> _GESTELLTE AUFGABE 1_
Nenne bitte alle Darsteller, die der Auszug über „Die Weiße Rose“ zusammen mit ihrer Rolle aufführt.
> _GESTELLTE AUFGABE 2_
Aktualisiere im Auszug über „Die Weiße Rose“ den Abschnitt von „Eindrucksvoll und unter“ bis „gilt. Ein Prämierenbericht.“, indem du „Märchen“ durch „Legenden“ ersetzt.
> _GESTELLTE AUFGABE 3_
Beantworte zum Auszug über „Die Weiße Rose“ diese Fragen:
(a) In welchem Jahr wurde Hans Scholl hingerichtet?
(b) In welcher Form erzählt das Theaterstück die Geschichte der Widerstandsgruppe?
(c) Wessen Spiegel kann Theater laut „Gegenwind“ sein?

> _VORLIEGENDER AUSZUG_
——————————

2. Juli 2019 | von Nina Zacke
„Es lebe die Freiheit“ schrie Hans Scholl, gespielt von Hartwig Ladner, kurz vor seiner Hinrichtung 1943. Die „Theatergruppe Vorderes Ötztal – Gegenwind“ bringt einmal mehr ein kontroversielles, schwieriges Stück auf die Bühne. RS-Foto: Hirsch
Verhaftet, verhört, zum Tode verurteilt. Das Theaterstück „Die Weiße Rose“ erzählt die Geschichte der Widerstandgruppe in Rückblenden. Nora Winkler als Sophie Scholl, Hartwig Ladner als Hans Scholl und Andreas Flür als Robert Mohr (v.l.) RS-Foto: Hirsch

Die „Theatergruppe Vorderes Ötztal – Gegenwind“ bringt „Die Weiße Rose“ auf die Bühne


Eindrucksvoll und unter die Haut gehend. Eine Prämiere der „Theatergruppe Vorderes Ötztal“, die keinen kalt gelassen hat. „Gegenwind“ zeigte einmal mehr, dass Theater ein Spiegel sein kann – ein Spiegel der Gesellschaft. Gestern, heute und morgen. „Die Weiße Rose“ ist wahrlich nicht der Stoff, aus dem die Märchen fürs Theater sind. „Gegenwind“ erzählt eine wahre Geschichte, die es nach mehr als 70 Jahren immer noch und mehr denn je zu erzählen gilt. Ein Prämierenbericht.

——————————

> _ERFASSTE DATEN_
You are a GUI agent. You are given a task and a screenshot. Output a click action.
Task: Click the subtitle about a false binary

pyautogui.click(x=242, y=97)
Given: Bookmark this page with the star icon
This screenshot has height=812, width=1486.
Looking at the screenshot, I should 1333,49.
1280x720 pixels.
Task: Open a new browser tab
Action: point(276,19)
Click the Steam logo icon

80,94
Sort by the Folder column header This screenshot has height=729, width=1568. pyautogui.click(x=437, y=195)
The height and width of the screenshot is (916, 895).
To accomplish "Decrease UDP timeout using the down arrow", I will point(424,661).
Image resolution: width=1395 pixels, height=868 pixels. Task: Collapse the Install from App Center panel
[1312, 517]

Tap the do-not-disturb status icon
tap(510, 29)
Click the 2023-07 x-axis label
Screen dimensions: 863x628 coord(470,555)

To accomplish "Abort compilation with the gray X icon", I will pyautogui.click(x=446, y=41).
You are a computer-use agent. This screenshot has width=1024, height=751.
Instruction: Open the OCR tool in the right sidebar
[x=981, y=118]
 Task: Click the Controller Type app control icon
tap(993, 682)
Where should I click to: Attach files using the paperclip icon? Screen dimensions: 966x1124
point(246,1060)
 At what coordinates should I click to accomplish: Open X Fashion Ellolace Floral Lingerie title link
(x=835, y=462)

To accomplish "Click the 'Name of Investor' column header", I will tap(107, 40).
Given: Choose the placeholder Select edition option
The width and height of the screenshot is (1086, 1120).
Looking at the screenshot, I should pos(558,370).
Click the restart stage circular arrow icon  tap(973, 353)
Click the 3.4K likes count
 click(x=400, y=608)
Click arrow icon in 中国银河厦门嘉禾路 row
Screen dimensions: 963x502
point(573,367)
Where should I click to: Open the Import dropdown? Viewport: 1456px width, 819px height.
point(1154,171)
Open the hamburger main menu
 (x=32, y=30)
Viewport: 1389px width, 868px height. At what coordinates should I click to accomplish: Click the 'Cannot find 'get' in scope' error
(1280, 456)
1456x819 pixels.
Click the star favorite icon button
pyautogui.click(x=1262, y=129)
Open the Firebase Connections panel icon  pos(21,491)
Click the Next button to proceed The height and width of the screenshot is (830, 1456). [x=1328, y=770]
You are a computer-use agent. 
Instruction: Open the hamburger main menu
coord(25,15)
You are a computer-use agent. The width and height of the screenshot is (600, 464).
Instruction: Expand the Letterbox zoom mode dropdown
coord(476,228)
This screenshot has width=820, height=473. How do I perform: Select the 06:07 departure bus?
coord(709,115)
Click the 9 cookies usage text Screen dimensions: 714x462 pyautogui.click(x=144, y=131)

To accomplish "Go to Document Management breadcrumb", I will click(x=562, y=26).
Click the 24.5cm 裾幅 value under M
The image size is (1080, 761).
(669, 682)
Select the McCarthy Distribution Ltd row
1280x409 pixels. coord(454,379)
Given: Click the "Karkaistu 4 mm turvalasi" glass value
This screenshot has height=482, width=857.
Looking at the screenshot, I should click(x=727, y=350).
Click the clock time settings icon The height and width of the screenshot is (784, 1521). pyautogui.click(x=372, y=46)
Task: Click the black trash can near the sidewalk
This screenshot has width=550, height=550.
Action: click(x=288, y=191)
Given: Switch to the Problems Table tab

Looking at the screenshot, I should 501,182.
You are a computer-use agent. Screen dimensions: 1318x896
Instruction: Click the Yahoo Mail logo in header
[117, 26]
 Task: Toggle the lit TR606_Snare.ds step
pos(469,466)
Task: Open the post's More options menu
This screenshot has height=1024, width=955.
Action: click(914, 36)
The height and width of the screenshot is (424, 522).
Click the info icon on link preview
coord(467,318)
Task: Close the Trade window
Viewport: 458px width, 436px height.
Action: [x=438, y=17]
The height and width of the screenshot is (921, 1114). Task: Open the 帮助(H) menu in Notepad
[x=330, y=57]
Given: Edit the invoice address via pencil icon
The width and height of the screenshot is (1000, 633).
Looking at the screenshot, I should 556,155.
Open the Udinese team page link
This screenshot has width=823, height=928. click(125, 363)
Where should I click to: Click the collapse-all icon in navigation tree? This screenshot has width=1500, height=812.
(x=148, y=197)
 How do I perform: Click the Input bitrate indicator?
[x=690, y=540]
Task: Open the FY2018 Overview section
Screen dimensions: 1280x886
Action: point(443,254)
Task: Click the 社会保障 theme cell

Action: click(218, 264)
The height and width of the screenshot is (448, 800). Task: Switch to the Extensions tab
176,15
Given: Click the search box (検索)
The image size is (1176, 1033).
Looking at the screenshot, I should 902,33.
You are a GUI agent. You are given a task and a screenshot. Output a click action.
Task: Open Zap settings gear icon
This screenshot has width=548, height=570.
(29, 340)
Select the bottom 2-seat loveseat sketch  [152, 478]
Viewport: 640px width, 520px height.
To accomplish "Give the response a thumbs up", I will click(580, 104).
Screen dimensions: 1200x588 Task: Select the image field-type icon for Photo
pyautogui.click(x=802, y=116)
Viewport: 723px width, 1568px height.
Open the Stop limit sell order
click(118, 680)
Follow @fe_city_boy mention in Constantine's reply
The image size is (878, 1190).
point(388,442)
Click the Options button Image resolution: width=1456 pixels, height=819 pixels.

——————————

> _RICHTIGES ERGEBNIS 1_
Nora Winkler als Sophie Scholl
Hartwig Ladner als Hans Scholl
Andreas Flür als Robert Mohr

> _RICHTIGES ERGEBNIS 2_
Eindrucksvoll und unter die Haut gehend. Eine Prämiere der „Theatergruppe Vorderes Ötztal“, die keinen kalt gelassen hat. „Gegenwind“ zeigte einmal mehr, dass Theater ein Spiegel sein kann – ein Spiegel der Gesellschaft. Gestern, heute und morgen. „Die Weiße Rose“ ist wahrlich nicht der Stoff, aus dem die Legenden fürs Theater sind. „Gegenwind“ erzählt eine wahre Geschichte, die es nach mehr als 70 Jahren immer noch und mehr denn je zu erzählen gilt. Ein Prämierenbericht.

> _RICHTIGES ERGEBNIS 3_
(a) 1943
(b) In Rückblenden
(c) Ein Spiegel der Gesellschaft